Your objective: Extract the data exactly, missing nothing.
>>>
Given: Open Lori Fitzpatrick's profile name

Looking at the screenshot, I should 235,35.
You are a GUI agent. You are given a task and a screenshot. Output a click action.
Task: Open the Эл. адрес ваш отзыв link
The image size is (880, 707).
<<<
Response area:
Given: Open Lori Fitzpatrick's profile name

Looking at the screenshot, I should 235,35.
You are a GUI agent. You are given a task and a screenshot. Output a click action.
Task: Open the Эл. адрес ваш отзыв link
The image size is (880, 707).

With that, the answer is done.